5.ブルーのワンピース
人の波に押し出される様にして改札を出た途端、涼真はめまいがしました。
慌てて近くの柱に寄りかかり、目を閉じます。
人混みは苦手でした。休日の昼、たくさんの人が行きかう繁華街まで出向くなんて、普段の涼真なら考えつきもしない事です。
でも、今日は特別です。水口先生が、この街のとある小動物カフェへ行きたいと希望したからです。
ふたりでどこかへ出かけるところを学校関係者に見られたら、厄介な事になってしまいます。けれど、学校から離れていて、人混みに紛れられる街中なら、危険性は低いだろうと先生が提案したのです。
先生と外でデートをするのは、これが初めてです。先生を待つ間、期待に胸を躍らせていてもいいはずなのに、涼真の気分は沈んでいました。
僕は先生を幸せにする。数日前に自分が言ったその台詞が、頭を離れないのです。
先生はそれを肯定してくれました。反対に、母親はあからさまに馬鹿にしてきました。
悔しいけれど、母親は間違っていなかった、と涼真は思います。先生を幸せにしたいと願っても、何が先生にとっての幸せなのかすら分からないのです。
先生はいつも穏やかに微笑んでいて、怒ったり悲しんだりもしなくて、どんなに近くにいても未だに謎だらけの存在なのでした。
「星野君」
すぐそばで名前を呼ばれ、涼真は驚いて顔を上げます。
声の主である先生と、目の前にいる女性の姿とが、一瞬結びつきませんでした。
先生は鮮やかなブルーのワンピースを着ていました。ウエストの辺りにリボンがついていて、きゅっと締まっています。

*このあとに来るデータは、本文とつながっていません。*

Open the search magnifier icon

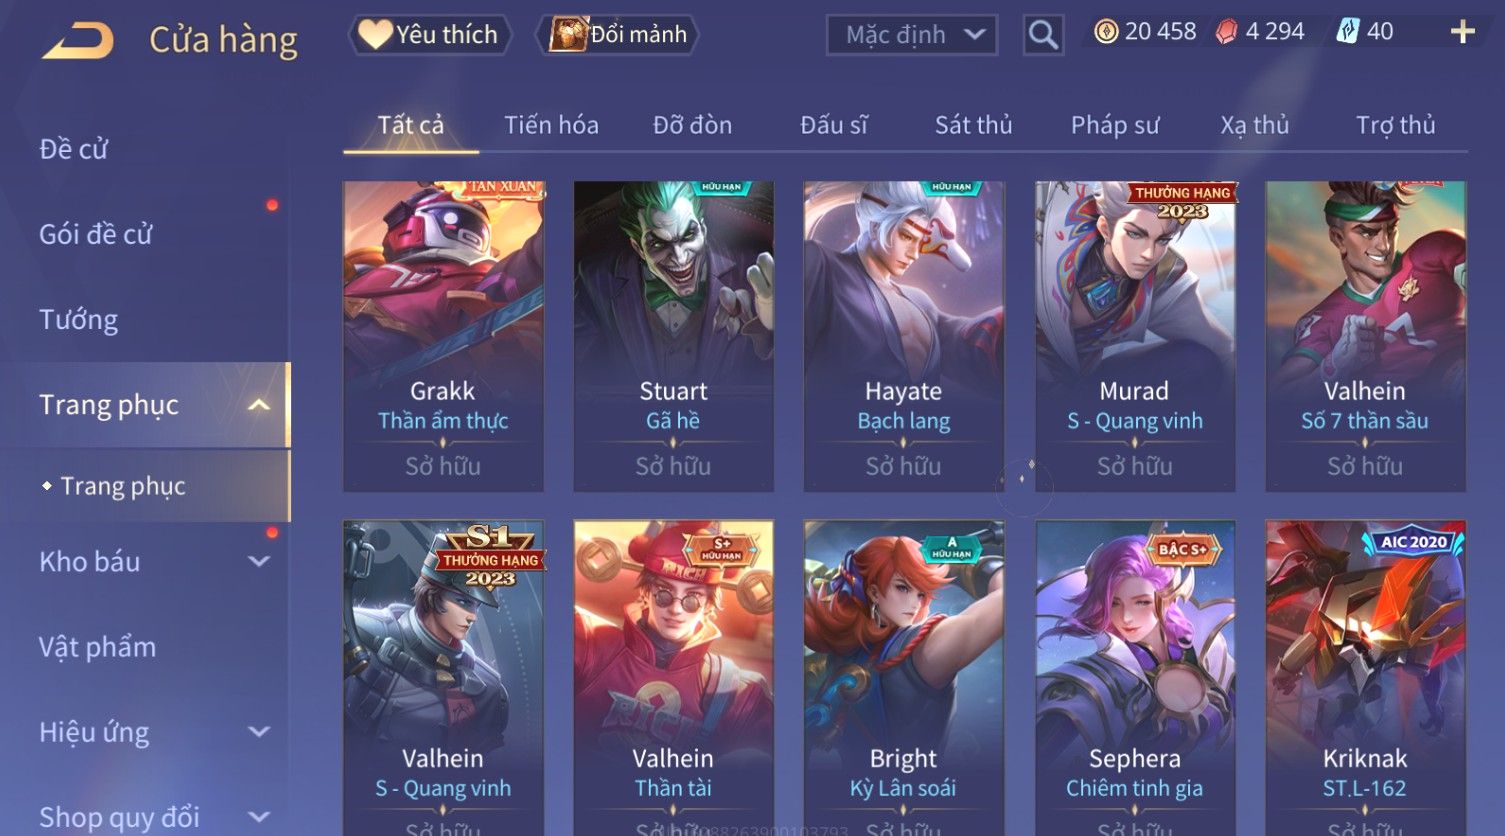pyautogui.click(x=1043, y=35)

メイクもいつもと違い、入念に施されている印象を受けます。耳には、蝶をかたどった小さなイヤリングがついていました。
「さっきから手を振ってたのに、気づかなかった?」
「ああ、すみません。ちょっと、下を向いてたから。それに……」
先生は涼真の言葉の続きを促す様に、小首を傾げました。くるんと内巻きになっている髪が、胸元で揺れます。
「何ていうか、先生、いつもと違う雰囲気だから」
「そう?」と言いつつも、先生は照れた様に笑いました。やはり、特別におめかしをして来てくれたのでしょう。
「いつもとどっちが好き?」
涼真は戸惑いました。どっちが好きかと訊かれても、どちらも水口先生である事に変わりはありません。

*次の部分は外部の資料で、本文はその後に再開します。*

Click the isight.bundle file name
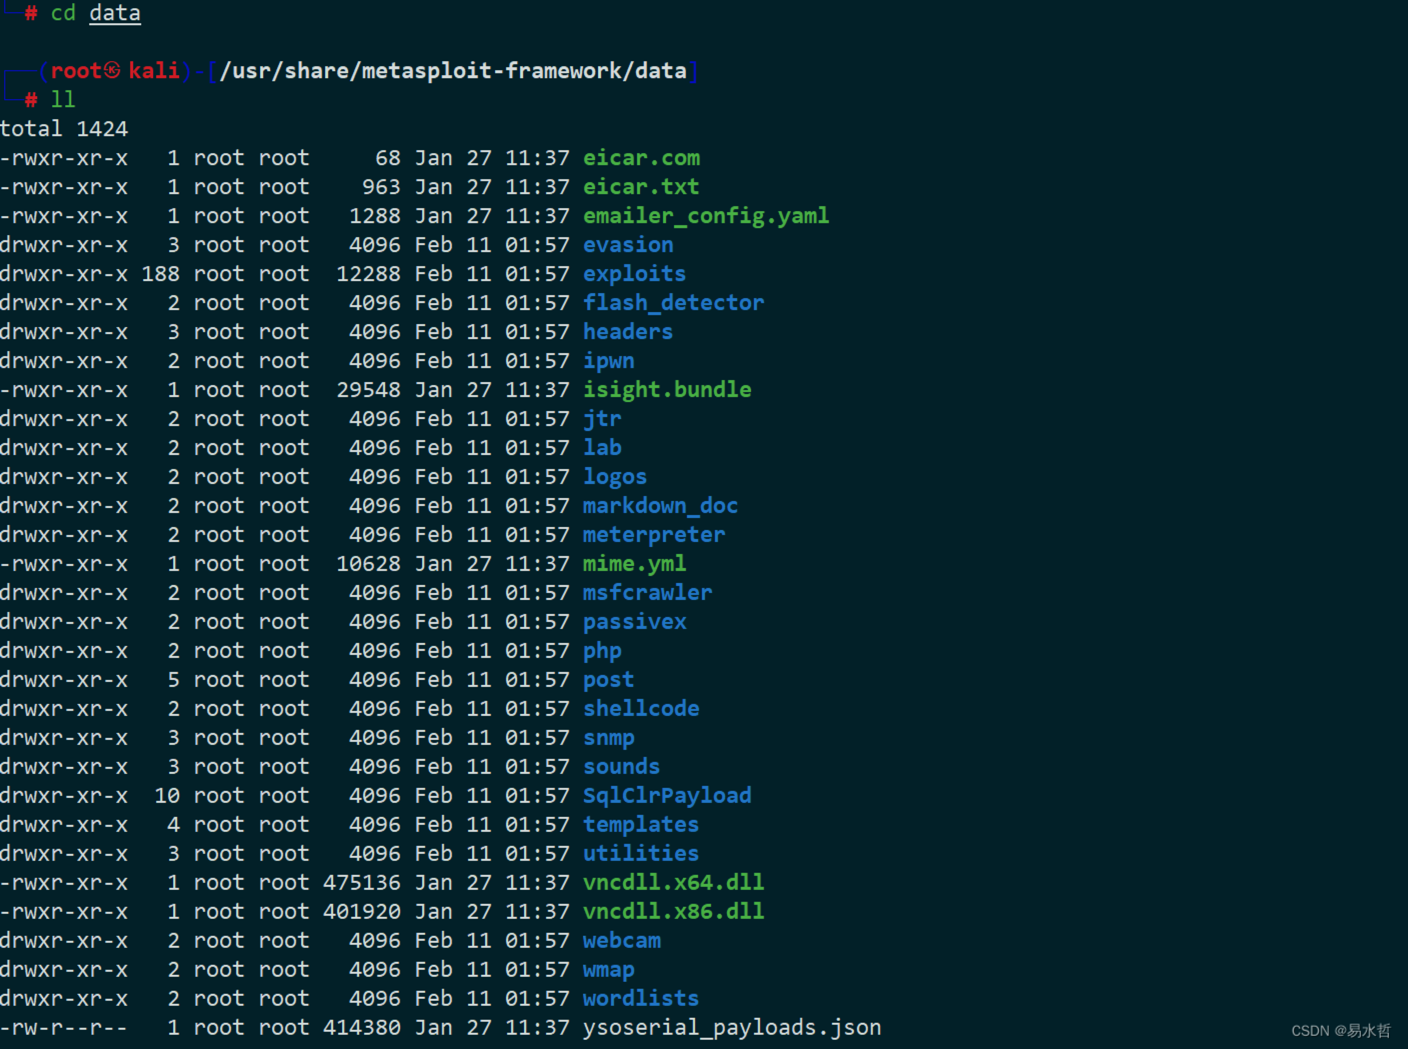Image resolution: width=1408 pixels, height=1049 pixels. (667, 390)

ですが、母親の香水に似た匂いのする今の先生は、いつもと大きく印象が異なっています。
「どちらかというと、いつもの先生の方が好きです」
そう答えると、先生はがっくりと肩を落としました。
「なーんだ。頑張っておしゃれしてきたのにな」
「え、あの、そういうつもりじゃなくて」
慌てて取り繕おうとする涼真を見て、先生はくすりと笑います。
「いいんだよ。星野君はそのままでいいの」
何でもない事の様に言い、「行きましょう」と涼真の手を引いて、歩き出します。
先生はこういう人なんだと、涼真は改めて感じました。『頑張っておしゃれしてきたのに』と肩を落としたって、それすらも冗談で。いつも涼真の数歩先にいて。

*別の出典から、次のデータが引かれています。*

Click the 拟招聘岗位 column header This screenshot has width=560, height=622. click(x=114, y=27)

先生にとっての幸せなんて、やっぱり掴めそうもありません。けれど、とりあえず今日はそれを忘れ、先生と一緒にひたすら楽しもうと思いました。常に現在の事しか考えない、ヤモリみたいに。
先生の手は以前と変わらず、冷たくて少し湿っています。そんな感触に包まれていると、苦手なはずの人混みも、ちっとも苦にならないのでした。